01-Feb-24 · Corpo e malattie organiche
Vivere con una malattia rara: l’impatto psicologico e le sfide quotidiane
Una diagnosi di malattia rara travolge non solo la vita del malato ma anche della sua famiglia, costringendo a confrontarsi con sfide particolari.
Le malattie rare sono malattie potenzialmente mortali o croniche e invalidanti a lungo termine, di bassa prevalenza e alto livello di complessità. Si tratta quindi di patologie che si verificano in modo infrequente nella popolazione (una persona su 1.000-1.500, per l’OMS). Se la singola patologia è rara, l’insieme dei malati con malattia rara è però in realtà molto consistente: sono più di 8000 le malattie rare finora identificate, e nell’insieme sono circa un milione le persone che ne sono affette in Italia. Si tratta quindi di una importante fetta della popolazione che si trova a in una condizione particolarmente difficile: vivere con una malattia rara ha importanti ripercussioni psicologiche, in quanto comporta implicazioni in ogni aspetto della vita e su numerose scelte e decisioni, dalla scuola, al lavoro, al tempo libero, alle relazioni personali.
Una diagnosi di malattia rara travolge non solo la vita di chi ne è affetto, ma anche quella della sua famiglia. Intanto, essendo spesso la malattia diagnosticata di origine genetica (nell’80% dei casi), si pone la questione delle indagini negli altri familiari, con tutto il carico di preoccupazione che ne consegue. Il fatto che più componenti della stessa famiglia siano affetti dalla stessa patologia può aggravare la sofferenza psicologica. Inoltre, data la frequente origine genetica, un tema delicato da affrontare è il rischio riproduttivo, proprio e dei familiari. La famiglia è chiamata ad affrontare molteplici sfide; il carico di tensione e sofferenza può a volte essere motore di maggiore vicinanza e supporto reciproco, ma in altri casi provocare conflitti e fratture.
La reazione emotiva alla diagnosi attraversa di solito diverse fasi: incertezza e confusione, per il lunghissimo tempo di attesa (tra i 5 e i 20 anni) prima di avere una diagnosi; sconcerto, angoscia, solitudine, opposizione e isolamento, con la comparsa di meccanismi di difesa come la negazione della malattia; rabbia, che rappresenta anche una difesa rispetto al senso di impotenza; tristezza, con ritiro in sé ed elaborazione interiore di quanto accade; adattamento, ovvero arrivare infine ad affrontare la malattia accettandone i limiti ma investendo su tutto ciò che è ancora possibile.
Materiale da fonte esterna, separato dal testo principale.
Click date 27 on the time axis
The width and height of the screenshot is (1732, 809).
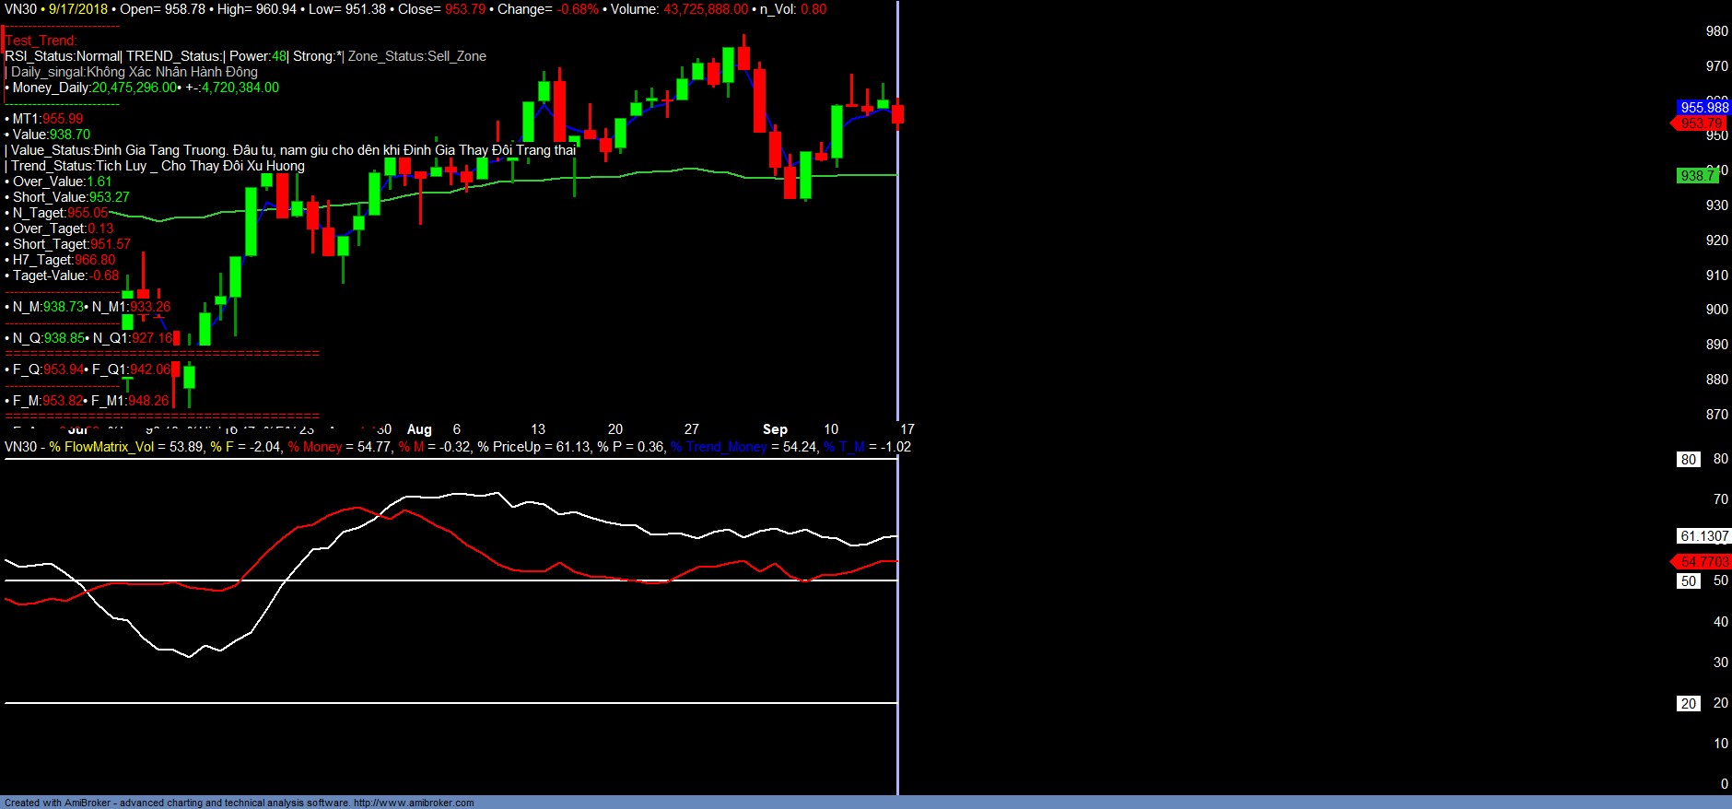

Le malattie rare comportano difficoltà cliniche. Per le malattie rare non ci sono protocolli collaudati, casistiche ampie a cui attingere, possono non esserci terapie e test diagnostici specifici e anche solo arrivare ad avere la diagnosi è un percorso tortuoso e lungo. Non esiste quasi mai una cura effettiva ma l’intervento possibile è sui sintomi per migliorare la qualità della vita. Il 30% delle malattie rare resta senza diagnosi e senza nome. Tutto questo alimenta l’angoscia e la frustrazione.
Uno degli aspetti psicologici più frequenti nelle persone con malattie rare è la percezione di essere scarsamente comprese e supportate dalla società. Pazienti e famiglie si sentono “diversi tra i diversi”, distanti dagli altri sia per i problemi concreti che devono affrontare, sia per gli sguardi imbarazzati degli altri. Molti sperimentano un vissuto di insicurezza e di scarso accesso alle cure e all’assistenza rispetto ad altri tipi di malati. Il mancato riconoscimento sociale comporta un vissuto di isolamento e impotenza, il dover continuamente spiegare agli altri la malattia comporta frustrazione, rabbia e spesso ritiro sociale.
Le persone affette da malattie rare e i loro familiari necessitano quindi in modo particolare di un supporto psicologico che le aiuti a mobilitare risorse per un continuo riadattamento alle sfide poste dalla patologia. Un ruolo fondamentale è svolto dalla associazioni di volontariato. Le associazioni svolgono un ruolo essenziale perché non solo forniscono informazioni, ma perché in genere i volontari sono le stesse persone che hanno la malattia rara o caregiver che hanno vissuto tutto in prima persona e con cui è possibile confrontarsi. Per i nuovi diagnosticati, c’è la possibilità di trovare un modello e un rinforzo positivo nell’esperienza altrui, e per i volontari, a propria volta malati, un maggior senso di autoefficacia e di realizzazione personale grazie alla percezione di aver dato un aiuto concreto ad altri.